Molecular Property Prediction

use athena

type(network_type) :: network
type(graph_type), allocatable :: molecules(:,:)

! Add Duvenaud message passing layer
call network%add(duvenaud_msgpass_layer_type( &
     num_vertex_features=[6, 16, 16, 16], &  ! 4 time steps
     num_edge_features=[4, 8, 8, 8], &
     num_time_steps=4, &
     max_vertex_degree=6, &
     num_outputs=32, &
     min_vertex_degree=1, &
     message_activation="relu", &
     readout_activation="softmax", &
     kernel_initialiser="glorot_normal", &
     batch_size=8))

! Add dense layers for prediction
call network%add(full_layer_type( &
     num_inputs=32, num_outputs=128, activation="relu"))
call network%add(full_layer_type( &
     num_outputs=64, activation="relu"))
call network%add(full_layer_type( &
     num_outputs=1, activation="none"))

! Compile and train
call network%compile( &
     optimiser=adam_optimiser_type(), &
     loss_method="mse", &
     batch_size=8)

call network%train(molecules, target_energies, num_epochs=100)

Notes

Graph Data Requirements

Graphs should have add_self_loops() called and be converted to sparse format for efficiency:

call molecule%add_self_loops()
call molecule%convert_to_sparse()
Computational Complexity
  • Time complexity: \(O(T \cdot |E| \cdot F)\) where \(T\) is time steps, \(|E|\) is edges, \(F\) is feature dimension

  • Space complexity: \(O(D \cdot F \cdot F_{\text{out}})\) for readout weights

When to Use
  • Molecular property prediction (energy, solubility, toxicity)

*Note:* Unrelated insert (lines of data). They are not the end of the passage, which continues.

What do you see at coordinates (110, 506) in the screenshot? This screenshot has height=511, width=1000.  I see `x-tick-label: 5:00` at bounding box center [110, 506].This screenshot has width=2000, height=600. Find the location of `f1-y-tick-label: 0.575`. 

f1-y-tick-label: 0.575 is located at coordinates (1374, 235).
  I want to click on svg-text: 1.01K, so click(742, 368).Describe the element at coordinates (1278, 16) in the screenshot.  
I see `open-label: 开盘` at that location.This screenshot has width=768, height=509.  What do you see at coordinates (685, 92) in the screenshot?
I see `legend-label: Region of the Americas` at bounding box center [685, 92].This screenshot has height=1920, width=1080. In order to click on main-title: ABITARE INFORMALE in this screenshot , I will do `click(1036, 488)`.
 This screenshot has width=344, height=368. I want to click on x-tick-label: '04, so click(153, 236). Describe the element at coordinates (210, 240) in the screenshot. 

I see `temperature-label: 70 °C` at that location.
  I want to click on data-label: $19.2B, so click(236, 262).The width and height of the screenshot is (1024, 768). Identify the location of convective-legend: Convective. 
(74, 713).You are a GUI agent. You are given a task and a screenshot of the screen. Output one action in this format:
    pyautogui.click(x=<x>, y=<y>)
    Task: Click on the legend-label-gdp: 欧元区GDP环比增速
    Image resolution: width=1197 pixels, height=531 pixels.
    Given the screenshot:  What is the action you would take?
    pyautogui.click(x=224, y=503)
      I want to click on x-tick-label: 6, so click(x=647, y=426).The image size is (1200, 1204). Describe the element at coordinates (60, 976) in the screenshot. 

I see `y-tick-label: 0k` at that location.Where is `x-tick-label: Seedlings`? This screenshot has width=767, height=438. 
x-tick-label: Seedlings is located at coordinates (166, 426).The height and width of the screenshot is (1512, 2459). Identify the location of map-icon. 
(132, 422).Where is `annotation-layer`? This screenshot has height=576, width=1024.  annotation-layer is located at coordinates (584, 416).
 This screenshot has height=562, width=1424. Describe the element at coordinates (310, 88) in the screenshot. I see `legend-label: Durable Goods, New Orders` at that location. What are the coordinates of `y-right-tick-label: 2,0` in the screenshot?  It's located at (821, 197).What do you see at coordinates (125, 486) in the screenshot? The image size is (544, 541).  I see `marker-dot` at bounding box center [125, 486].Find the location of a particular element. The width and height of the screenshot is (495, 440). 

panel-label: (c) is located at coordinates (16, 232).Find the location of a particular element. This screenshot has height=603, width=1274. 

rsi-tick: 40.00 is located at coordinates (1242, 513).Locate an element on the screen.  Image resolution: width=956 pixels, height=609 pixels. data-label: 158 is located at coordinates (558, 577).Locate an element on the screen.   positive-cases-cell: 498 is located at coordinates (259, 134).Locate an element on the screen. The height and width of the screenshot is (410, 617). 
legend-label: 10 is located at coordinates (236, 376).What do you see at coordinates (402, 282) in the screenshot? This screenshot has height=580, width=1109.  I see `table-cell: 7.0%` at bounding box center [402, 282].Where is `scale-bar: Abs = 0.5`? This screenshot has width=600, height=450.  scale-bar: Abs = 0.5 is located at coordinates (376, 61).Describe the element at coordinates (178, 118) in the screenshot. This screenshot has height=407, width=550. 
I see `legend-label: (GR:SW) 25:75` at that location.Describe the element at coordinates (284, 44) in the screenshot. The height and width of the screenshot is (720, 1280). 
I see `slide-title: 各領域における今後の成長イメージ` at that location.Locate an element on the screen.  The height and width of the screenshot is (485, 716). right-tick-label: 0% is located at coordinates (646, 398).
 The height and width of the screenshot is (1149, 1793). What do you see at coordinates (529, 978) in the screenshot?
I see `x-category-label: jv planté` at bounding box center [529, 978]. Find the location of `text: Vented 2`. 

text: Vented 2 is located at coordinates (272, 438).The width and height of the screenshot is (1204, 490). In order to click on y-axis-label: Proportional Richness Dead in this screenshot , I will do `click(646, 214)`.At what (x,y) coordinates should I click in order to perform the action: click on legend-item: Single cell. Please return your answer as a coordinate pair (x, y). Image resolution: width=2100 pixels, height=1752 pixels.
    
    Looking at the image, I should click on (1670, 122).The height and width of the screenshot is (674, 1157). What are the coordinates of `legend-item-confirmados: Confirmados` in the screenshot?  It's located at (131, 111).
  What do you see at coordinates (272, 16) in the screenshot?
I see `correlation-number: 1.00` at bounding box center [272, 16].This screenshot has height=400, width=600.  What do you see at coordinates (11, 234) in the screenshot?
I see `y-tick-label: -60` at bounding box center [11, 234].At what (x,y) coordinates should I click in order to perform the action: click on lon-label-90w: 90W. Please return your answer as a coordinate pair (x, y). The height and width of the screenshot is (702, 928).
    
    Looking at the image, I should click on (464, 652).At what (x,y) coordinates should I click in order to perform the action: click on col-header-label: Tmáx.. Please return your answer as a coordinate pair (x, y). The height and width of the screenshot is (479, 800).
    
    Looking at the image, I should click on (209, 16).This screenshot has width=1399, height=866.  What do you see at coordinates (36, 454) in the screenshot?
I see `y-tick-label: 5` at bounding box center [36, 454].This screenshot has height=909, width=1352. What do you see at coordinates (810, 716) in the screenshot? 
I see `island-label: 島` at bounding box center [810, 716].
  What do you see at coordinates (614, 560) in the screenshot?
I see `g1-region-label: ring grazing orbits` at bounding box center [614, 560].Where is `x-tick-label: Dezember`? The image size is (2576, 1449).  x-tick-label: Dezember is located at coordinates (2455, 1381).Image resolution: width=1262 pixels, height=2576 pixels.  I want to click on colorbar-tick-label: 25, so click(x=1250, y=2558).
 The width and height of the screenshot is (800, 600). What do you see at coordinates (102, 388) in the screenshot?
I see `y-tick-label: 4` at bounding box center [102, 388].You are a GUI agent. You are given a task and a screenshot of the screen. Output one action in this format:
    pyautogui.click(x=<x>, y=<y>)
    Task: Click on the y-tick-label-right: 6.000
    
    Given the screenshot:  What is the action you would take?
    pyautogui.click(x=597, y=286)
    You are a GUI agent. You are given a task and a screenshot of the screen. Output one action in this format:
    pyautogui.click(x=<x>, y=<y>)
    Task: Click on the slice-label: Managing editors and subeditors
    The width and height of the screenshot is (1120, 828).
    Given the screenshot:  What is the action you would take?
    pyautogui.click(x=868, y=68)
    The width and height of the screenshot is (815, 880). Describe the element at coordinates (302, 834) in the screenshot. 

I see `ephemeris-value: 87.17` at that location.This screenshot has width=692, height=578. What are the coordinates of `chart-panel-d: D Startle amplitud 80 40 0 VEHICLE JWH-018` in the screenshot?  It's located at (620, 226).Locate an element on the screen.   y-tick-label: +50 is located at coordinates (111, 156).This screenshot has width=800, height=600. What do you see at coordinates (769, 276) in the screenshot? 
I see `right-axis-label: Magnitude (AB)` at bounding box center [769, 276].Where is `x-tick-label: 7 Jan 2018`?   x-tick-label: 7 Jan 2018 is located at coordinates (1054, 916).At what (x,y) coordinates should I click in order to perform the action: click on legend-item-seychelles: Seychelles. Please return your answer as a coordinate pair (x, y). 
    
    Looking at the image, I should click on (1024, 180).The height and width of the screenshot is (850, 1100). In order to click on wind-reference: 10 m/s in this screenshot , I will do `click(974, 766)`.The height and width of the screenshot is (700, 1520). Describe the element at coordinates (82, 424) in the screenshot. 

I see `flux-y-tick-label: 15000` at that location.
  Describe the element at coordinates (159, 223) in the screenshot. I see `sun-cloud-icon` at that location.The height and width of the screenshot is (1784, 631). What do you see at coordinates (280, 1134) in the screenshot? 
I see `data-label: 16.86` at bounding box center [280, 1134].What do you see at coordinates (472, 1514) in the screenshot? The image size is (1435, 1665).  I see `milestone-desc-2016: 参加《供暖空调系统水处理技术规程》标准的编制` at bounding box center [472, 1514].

  • Chemical reaction prediction

  • Graph classification tasks

  • When edge features are important

  • When graph-level (not node-level) predictions are needed

See Also

References

Duvenaud, D. K., et al. (2015). “Convolutional Networks on Graphs for Learning Molecular Fingerprints.” Advances in Neural Information Processing Systems, 28, DOI: 10.48550/arXiv.1509.09292.